Voiceflow, a platform for building conversational AI experiences, raises $15M
The demand for conversational AI — mostly chatbots — has arguably never been higher, riding the publicity wave of systems like OpenAI’s ChatGPT. Last year, Gartner predicted that one in 10 agent-customer exchanges will be automated by 2026, an increase from the estimated 1.6% of chats that were handed off to chatbots in 2022.
Unsurprisingly, the market for tools to build conversational AI experiences is large — and growing. Future Market Insights expects that it’ll be worth $47.6 billion in 2033, up from $9.6 billion in 2023.
Case in point, Voiceflow, a platform for creating conversational AI, today announced that it raised $15 million in a funding round led by VC firm OpenView. Founder and CEO Braden Ream said that the tranche, which bring Voiceflow’s total raised to $35 million, values the startup at $105 million post-money.
“With this latest investment round, Voiceflow will amplify its commitment to product innovation,” Ream told TechCrunch in an email interview. “This includes the addition of an LLM-powered AI builder, which gives customers a place to build and deploy large language model-powered agents for customer support and more.”
Ream co-launched Voiceflow in 2019 alongside Tyler Han, Michael Hood and Andrew Lawrence. After joining forces in college to build apps for Amazon Alexa — and, subsequently, dropping out of college together — the Toronto-based trio had the idea to make a tool to create conversational agents for automating particular customer service use cases.
“Our vision was to build the largest collaborative platform to enable anyone to work together in a team to create amazing AI agents to automate anything,” Ream said. “Today, our primary focus is customer support automation for websites and in-app assistants.”
Ream describes Voiceflow as a “Figma-quality” collaborative design platform for building AI agents.
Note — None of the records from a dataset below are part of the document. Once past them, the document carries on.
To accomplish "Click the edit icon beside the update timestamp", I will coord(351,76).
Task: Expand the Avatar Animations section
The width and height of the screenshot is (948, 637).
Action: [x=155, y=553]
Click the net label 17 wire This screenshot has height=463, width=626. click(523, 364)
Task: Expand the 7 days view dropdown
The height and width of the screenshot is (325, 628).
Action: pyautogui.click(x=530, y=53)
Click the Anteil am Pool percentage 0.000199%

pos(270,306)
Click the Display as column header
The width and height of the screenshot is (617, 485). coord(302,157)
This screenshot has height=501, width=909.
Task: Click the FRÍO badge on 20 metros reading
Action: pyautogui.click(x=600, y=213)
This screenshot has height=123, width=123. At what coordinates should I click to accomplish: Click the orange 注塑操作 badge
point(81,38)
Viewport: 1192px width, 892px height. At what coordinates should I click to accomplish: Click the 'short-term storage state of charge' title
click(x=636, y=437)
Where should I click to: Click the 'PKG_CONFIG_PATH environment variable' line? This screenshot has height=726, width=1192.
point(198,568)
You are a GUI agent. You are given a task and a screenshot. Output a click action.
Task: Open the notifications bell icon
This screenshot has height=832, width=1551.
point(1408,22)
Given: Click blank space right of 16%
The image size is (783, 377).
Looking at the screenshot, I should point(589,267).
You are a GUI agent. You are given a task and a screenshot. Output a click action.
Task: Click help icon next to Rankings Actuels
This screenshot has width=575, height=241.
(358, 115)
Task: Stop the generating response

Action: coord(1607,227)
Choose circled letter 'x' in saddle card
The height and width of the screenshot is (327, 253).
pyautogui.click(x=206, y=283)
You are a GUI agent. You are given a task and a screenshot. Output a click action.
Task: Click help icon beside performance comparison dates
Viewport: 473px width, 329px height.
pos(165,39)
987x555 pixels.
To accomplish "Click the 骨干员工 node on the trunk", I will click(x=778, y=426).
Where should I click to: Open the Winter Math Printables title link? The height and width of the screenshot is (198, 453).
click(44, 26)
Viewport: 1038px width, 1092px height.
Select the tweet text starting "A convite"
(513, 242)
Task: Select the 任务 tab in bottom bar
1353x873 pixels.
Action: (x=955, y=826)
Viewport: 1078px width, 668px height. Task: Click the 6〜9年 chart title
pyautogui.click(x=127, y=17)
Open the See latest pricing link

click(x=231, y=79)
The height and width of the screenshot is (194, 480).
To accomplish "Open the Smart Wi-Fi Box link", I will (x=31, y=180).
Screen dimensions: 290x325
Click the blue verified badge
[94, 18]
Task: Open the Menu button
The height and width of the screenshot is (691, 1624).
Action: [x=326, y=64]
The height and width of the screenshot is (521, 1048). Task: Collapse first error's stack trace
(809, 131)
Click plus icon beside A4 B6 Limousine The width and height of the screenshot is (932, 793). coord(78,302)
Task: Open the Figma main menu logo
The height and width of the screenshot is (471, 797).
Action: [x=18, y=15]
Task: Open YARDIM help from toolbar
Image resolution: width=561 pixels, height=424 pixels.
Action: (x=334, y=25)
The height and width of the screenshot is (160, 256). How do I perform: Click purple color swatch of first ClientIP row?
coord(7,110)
To that end, teams can use Voiceflow to deploy agents powered by large language models, including — but not limited to — OpenAI’s GPT-4.
With Voiceflow, a company can design, test and deploy an AI agent without being locked in to a particular model or technology, mixing and matching different models — including speech recognition models — to create conversational AI experiences.
“Voiceflow allows for integration with any existing natural language understanding platform or technology stack, allowing teams to supercharge their design and collaboration capabilities without costly vendor replacements or technology changes,” Ream said. “It also lets enterprise customers use any large language model, including their own, as well as popular models via APIs.”
Voiceflow, which has a workforce of around 50 people, has rivals in Google-owned Dialogflow, IBM Watson, AWS Lex and Microsoft Bot Framework, among others. That’s not to mention startups like Quiq, Yellow Messenger, Rasa and Level AI, which collectively have raised over $100 million in capital to date.
But Voiceflow has a respectably large customer base — 450 customers, including Amazon JP Morgan, The Home Depot, State Farm, Vodafone and an unnamed government agency, which combined have around 130,000 users on the platform.
“Voiceflow’s signups and usage have roughly doubled since the launch of ChatGPT in November, as the interest in conversational AI grows,” Ream said. “Voiceflow enables nontechnical and technical stakeholders to work together to collaboratively build AI agents for any use case in a safe, controlled environment. This enables enterprises to rapidly build, test and deploy large language model-powered agents for internal or external use cases faster.”